LA PRODUCCION DE RABANITOS
Las rotativas calcográficas que producen el dinero del país reúnen en su marca a tres apellidos universalmente ilustres en la fabricación del dinero: Koebau-Giori-De la Rué, quienes, propensos a la filosofía pitagórica, estamparon en cada máquina un escudo con la siguiente leyenda: "Omne trinum perfectum est", algo así como "Todo lo triple es perfecto”. Quizás por eso, durante 1967 alumbraron la tercera parte del circulante: alrededor de 283.000 millones de pesos, repartidos en 193.000 millones de billetes.

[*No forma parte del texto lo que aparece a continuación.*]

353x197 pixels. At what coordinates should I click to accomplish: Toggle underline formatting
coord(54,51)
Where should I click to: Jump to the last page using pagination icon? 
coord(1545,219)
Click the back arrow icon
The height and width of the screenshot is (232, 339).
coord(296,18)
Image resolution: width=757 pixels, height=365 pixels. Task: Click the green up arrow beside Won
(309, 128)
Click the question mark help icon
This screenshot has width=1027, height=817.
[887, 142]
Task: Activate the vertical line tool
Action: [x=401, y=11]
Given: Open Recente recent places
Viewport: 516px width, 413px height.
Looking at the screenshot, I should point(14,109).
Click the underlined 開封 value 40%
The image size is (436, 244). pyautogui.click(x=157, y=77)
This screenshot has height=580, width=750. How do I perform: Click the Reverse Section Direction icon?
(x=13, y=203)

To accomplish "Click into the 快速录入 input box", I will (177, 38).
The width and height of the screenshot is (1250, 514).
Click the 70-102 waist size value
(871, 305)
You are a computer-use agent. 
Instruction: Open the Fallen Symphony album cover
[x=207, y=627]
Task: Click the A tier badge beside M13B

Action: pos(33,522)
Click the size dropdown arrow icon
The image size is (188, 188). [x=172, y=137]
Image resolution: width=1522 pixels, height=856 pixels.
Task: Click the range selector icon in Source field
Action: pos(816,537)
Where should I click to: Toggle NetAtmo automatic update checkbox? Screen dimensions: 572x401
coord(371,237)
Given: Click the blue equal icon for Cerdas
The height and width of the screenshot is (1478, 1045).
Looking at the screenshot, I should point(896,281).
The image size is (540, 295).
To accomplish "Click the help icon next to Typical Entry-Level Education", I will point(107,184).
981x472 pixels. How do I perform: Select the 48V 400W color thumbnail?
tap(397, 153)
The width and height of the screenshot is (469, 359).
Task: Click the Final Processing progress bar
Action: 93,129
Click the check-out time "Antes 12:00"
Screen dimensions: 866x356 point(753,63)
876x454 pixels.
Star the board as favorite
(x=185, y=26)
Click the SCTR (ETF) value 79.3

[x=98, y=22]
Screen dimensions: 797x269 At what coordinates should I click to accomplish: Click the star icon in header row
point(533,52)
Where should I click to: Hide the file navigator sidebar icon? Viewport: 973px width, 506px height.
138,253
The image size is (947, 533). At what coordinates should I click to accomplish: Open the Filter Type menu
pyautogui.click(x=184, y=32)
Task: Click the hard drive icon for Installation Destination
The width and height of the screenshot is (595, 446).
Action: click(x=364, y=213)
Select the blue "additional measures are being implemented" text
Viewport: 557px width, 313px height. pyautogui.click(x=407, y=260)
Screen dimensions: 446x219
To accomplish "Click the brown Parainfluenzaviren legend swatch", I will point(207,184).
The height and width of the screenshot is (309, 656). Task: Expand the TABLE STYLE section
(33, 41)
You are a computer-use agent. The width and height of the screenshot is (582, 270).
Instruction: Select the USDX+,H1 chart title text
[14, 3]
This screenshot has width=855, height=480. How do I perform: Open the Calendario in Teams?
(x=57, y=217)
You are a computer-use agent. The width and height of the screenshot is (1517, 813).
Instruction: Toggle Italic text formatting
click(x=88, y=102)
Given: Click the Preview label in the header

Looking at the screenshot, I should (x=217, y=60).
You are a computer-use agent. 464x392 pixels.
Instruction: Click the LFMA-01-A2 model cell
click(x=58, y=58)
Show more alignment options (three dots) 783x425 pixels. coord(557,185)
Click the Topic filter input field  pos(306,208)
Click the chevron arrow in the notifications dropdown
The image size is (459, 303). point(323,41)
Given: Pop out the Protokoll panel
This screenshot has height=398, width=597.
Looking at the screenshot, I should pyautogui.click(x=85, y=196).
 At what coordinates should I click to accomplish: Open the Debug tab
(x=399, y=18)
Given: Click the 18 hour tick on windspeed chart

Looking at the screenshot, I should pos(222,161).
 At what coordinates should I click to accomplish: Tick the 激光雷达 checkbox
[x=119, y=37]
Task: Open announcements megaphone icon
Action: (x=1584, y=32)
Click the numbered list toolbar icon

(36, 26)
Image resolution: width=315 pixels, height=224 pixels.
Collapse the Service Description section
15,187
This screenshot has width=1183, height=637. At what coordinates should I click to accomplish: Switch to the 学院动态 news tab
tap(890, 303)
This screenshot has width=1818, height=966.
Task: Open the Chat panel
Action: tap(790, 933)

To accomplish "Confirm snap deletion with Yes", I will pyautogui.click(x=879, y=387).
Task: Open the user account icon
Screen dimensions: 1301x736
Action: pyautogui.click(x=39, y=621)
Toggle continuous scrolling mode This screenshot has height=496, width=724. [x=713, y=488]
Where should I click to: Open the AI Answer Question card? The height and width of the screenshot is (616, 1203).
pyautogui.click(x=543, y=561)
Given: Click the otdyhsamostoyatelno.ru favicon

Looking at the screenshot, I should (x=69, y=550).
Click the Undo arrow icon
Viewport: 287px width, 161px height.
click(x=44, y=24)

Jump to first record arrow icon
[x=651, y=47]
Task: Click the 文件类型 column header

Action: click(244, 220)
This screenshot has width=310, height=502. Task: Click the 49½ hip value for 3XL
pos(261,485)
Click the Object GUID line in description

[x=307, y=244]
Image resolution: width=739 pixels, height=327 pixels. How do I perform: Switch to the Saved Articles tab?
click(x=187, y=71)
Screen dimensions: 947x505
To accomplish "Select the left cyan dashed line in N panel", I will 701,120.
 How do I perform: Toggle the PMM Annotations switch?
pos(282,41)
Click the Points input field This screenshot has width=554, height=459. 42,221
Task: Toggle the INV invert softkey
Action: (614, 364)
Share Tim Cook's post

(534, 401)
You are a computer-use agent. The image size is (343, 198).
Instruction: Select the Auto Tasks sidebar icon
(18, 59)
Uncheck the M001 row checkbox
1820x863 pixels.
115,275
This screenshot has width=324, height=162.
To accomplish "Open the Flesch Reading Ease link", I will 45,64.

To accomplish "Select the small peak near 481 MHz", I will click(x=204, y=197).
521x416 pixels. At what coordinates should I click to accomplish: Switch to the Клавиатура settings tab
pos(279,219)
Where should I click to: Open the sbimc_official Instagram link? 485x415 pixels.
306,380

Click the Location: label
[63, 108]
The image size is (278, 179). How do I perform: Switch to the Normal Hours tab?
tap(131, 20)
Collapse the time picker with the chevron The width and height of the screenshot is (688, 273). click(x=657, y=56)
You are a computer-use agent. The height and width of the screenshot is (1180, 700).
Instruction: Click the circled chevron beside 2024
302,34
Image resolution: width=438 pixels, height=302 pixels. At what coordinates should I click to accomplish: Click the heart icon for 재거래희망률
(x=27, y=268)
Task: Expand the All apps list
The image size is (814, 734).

El más fabricado: el de 100, 79 millones de unidades.
Las 212 toneladas de tinta que el año pasado embebieron los rodillos de la Casa no fueron consumidas únicamente por los huidizos pesos argentinos. El Banco Central es el mejor cliente, pero no el único. La Casa de Moneda fabrica también las estampillas postales, las fiscales y los azarosos billetes de la Lotería de Beneficencia Nacional.
Impávido ante la frenética danza de millones, el personal del establecimiento niega que su proximidad sea inquietante. Una empleada que gana 40.000 mensuales y que cuenta por día alrededor de 50 millones de pesos, comparó: “Vea, uno termina por acostumbrarse. Para mí, es como si contara rabanitos”. Curiosamente, abundan los símiles reclutados entre las hortalizas y legumbres: para algunos es “como contar porotos". Para otros, papas. Casi todos se resisten en ver al dinero como dinero. Mejor así.
Mientras tanto, el gran protagonista, ajeno a estos psicológicos mecanismos de defensa, fluye majestuoso de las rotativas: doce artefactos responsables del más persistente “best-seller" producido por las artes gráficas.